Türkiye'de son dönemin ekonomiyle ilgili en yaygın söylemi "dünyada kriz var" oldu. Bu krizden hareketle bazıları "Dünyada kriz var aman fazla açılmayalım, yavaşlayalım" mesajını veriyor.
Aslında bu mesajla adeta yatırımların durdurulması ve tüketimin iyice kısılması isteniyor. Yani vatandaşa "dışarıda fırtına var büyümeyin, küçülün" mesajı veriliyor.

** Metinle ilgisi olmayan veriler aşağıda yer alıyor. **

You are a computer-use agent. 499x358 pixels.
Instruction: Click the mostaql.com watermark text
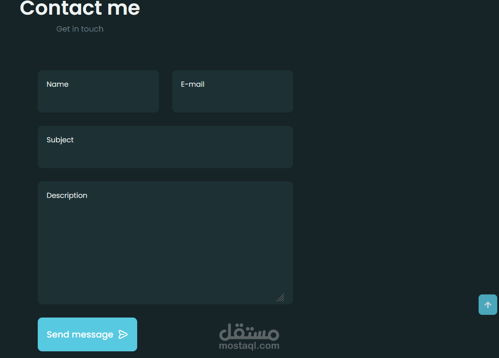pos(249,346)
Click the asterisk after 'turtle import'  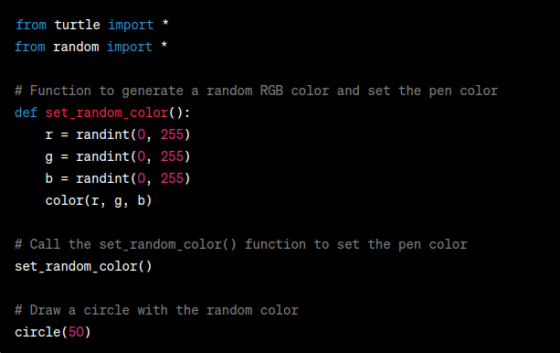(165, 24)
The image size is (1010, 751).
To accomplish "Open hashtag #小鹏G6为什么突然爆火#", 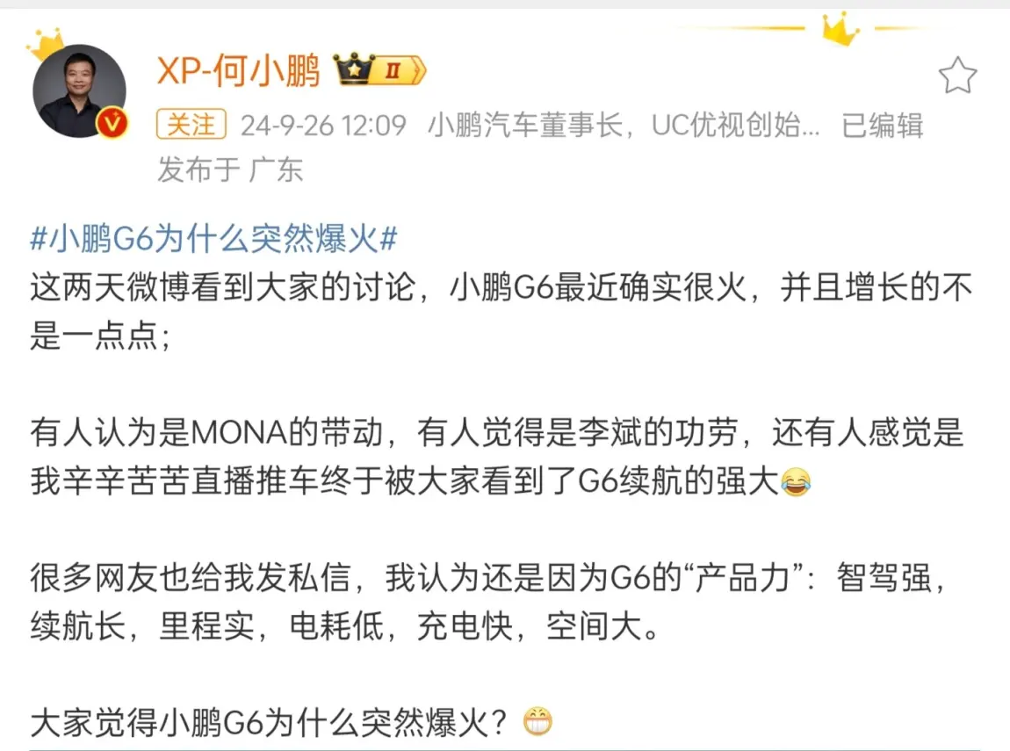I will [213, 239].
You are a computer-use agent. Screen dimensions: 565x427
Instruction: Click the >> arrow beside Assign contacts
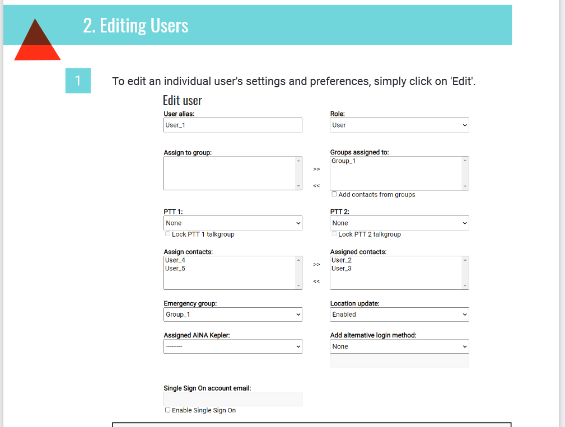pyautogui.click(x=316, y=264)
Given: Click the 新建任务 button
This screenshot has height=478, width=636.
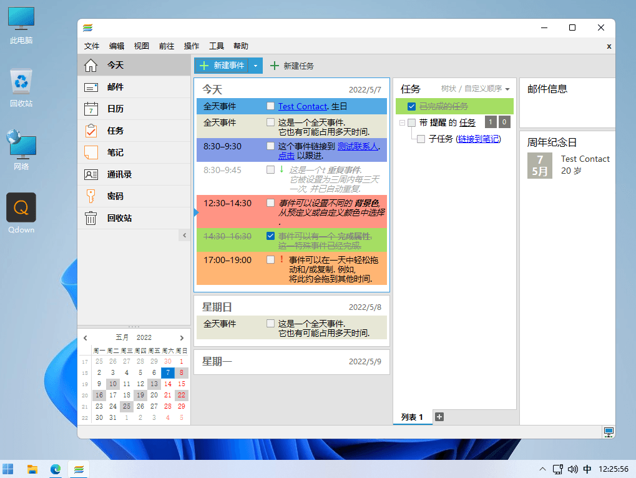Looking at the screenshot, I should click(x=292, y=66).
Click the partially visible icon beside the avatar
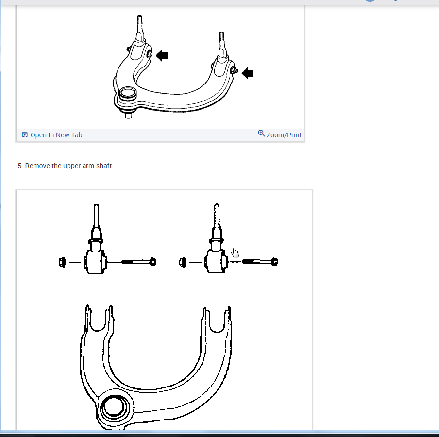The width and height of the screenshot is (439, 437). tap(393, 1)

Gelelim dünyada gerçekten fırtına olup olmadığına... "Eğer dünyada fırtına ya da kriz varsa, dün Dow Jones Endüstriyel Ortalama Endeksi (DJIA) niye 13.579 puanda?" diye sorulmalı önce. Çünkü kriz ya da kriz beklentisi olan bir dünyada hisse senetlerine talep olmaz. Hisse senedi fiyatları geriler. Hatırlayın, 2008 krizi çıktığında aynı yılın ocak ayında 13.338 olan DJIA, kasımda 7.449 düzeyine geriledi. Hatta Şubat 2009'da 7.444 seviyelerinde dolaştı.

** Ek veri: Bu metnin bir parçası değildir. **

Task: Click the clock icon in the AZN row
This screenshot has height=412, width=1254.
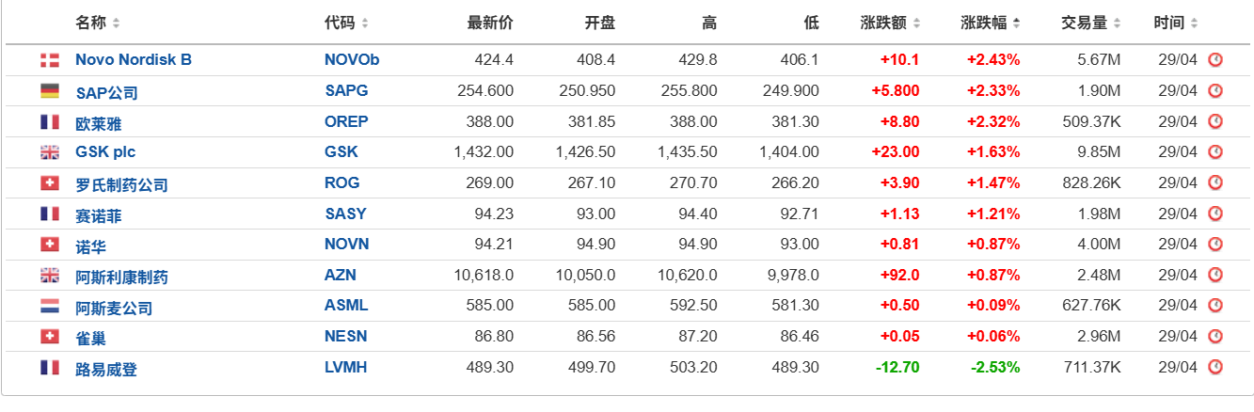Action: [x=1215, y=276]
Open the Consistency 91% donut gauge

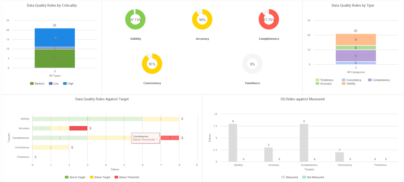point(152,64)
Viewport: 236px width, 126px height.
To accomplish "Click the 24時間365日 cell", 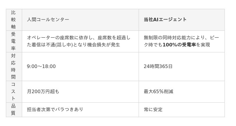I will [182, 67].
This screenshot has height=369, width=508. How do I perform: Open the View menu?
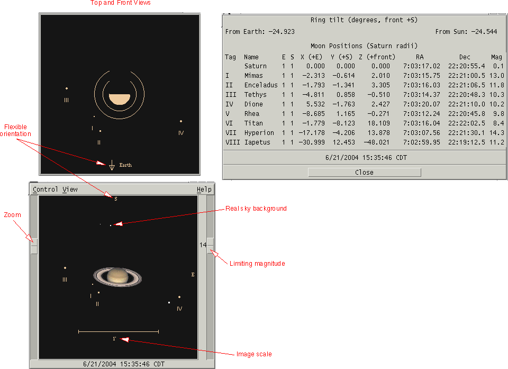coord(70,190)
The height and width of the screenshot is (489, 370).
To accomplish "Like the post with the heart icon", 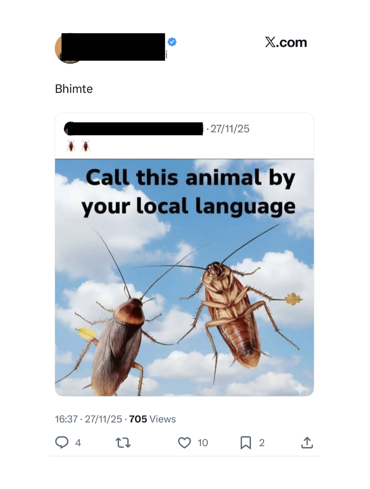I will click(x=185, y=442).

Yine WTI ham petrolün varili Temmuz 2008'de 145 dolardı, Kasım 2008'de 50 dolara düştü. Ve Aralık 2008'de 30 dolar oldu. Oysa dün WTI ham petrolün varili 91 dolar civarındaydı.
Daha net söyleyelim, dünyada kriz yok. Niye yok? Çünkü hem şirket hisselerine hem de emtiaya talep var.

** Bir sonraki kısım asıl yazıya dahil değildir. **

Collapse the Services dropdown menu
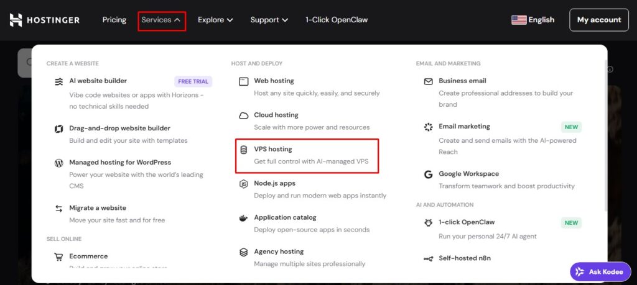Image resolution: width=637 pixels, height=285 pixels. (x=161, y=20)
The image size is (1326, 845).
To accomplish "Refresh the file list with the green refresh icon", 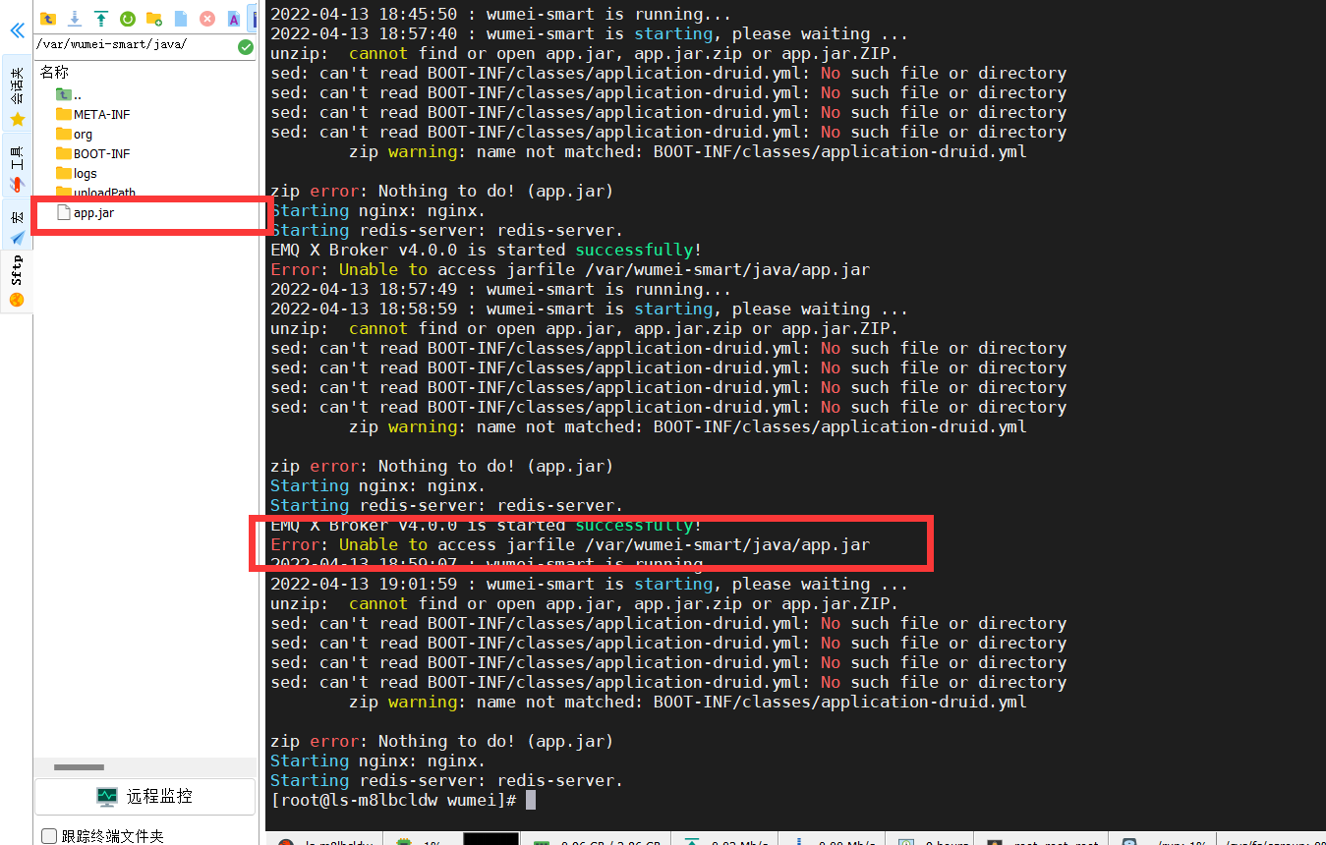I will coord(128,18).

Cevap olarak hemen, "merkez bankaları, dünyayı paraya boğdu onun için hisse senedi ve emtia talebi var" diyebilirsiniz. Unutmayın, cebinde para var diye hiç kimse bir beklentisi olmadan hisse senedine ve emtiaya para yatırmaz. Demek ki yatırım yapanlar ilerisi için olumlu beklentilere sahipler.
Peki kriz yoksa, ne var? Dünyada son dönemde yaşananlar neyin işareti?
Aslında dünyada bir trend değişimi var. Zengin ülkelerin dünya üretimindeki payı geriliyor. On yıl önce zengin ülkeler dünya toplam üretiminin üçte ikisini yapıyordu; şimdi yarısını yapıyor. 2030'da da ancak üçte birini yapabilecekler. Çünkü artık dünya üretiminin yarısından fazlasını gelişmekte olan ülkeler gerçekleştiriyor.
İşte bu nedenle zengin ülkeler 2012'de ortalama yüzde 1.4 büyürken gelişmekte olan ülkeler ortalama yüzde 5.9 büyüyor. Avrupa'ya gelince... Avrupa'nın zengin ülkeleri bu yıl yüzde 0.2 küçülecek; Almanya hariç, göreli olarak küçülmeye devam edecekler. Dünya üretimi içindeki payları sürekli gerileyecek. Türkiye'nin de içinde bulunduğu Çin, Hindistan, Rusya, Brezilya, Meksika, Endonezya, Güney Kore, Nijerya gibi ülkeler ise büyüyecek.
Zaten bütün işaretler de bunu gösteriyor. Mesela dünyada 2025'te en dinamik 75 şehir içinde Çin'den 29, Türkiye'den 2 şehir yer alıyor. Kara Avrupası'ndan ise sadece Almanya'dan tek bir şehir 51'inci sıradan listeye girebiliyor.
Bütün bunları dikkate almayıp, dünyadaki trend değişimini kriz diye yorumlarsanız ekonomi yönetiminde hatalı sonuçlara ulaşırsınız.
Türkiye'de üretimi kısmak yerine, ülke ekonomisinin yönünü talebin geldiği yöne çevirmeniz gerekir. Çünkü ekonomide büyümek yerine siz aksine bugün yapmakta olduğunuz gibi hızınızı azaltırsanız, kapasitenizin çok altında kalırsınız.
Türkiye'yi gelişmekte olan ülkelerin 2012 ve 2013'te dünya ortalama büyüme hızı olan yüzde 5.9 ve yüzde 6.5'in altında bırakmak asla doğru politika tasarımı olamaz.
İşte bu nedenle dünya ekonomisindeki gelişmenin yönünü doğru okumak ve Türkiye gibi ülkelerin lehine işleyen dünyadaki trend değişimine kriz dememek şart. Buna kriz derseniz ve ekonomi politikanızı böyle oluşturursanız, sonunda Türkiye'yi zorla krize sokarsınız.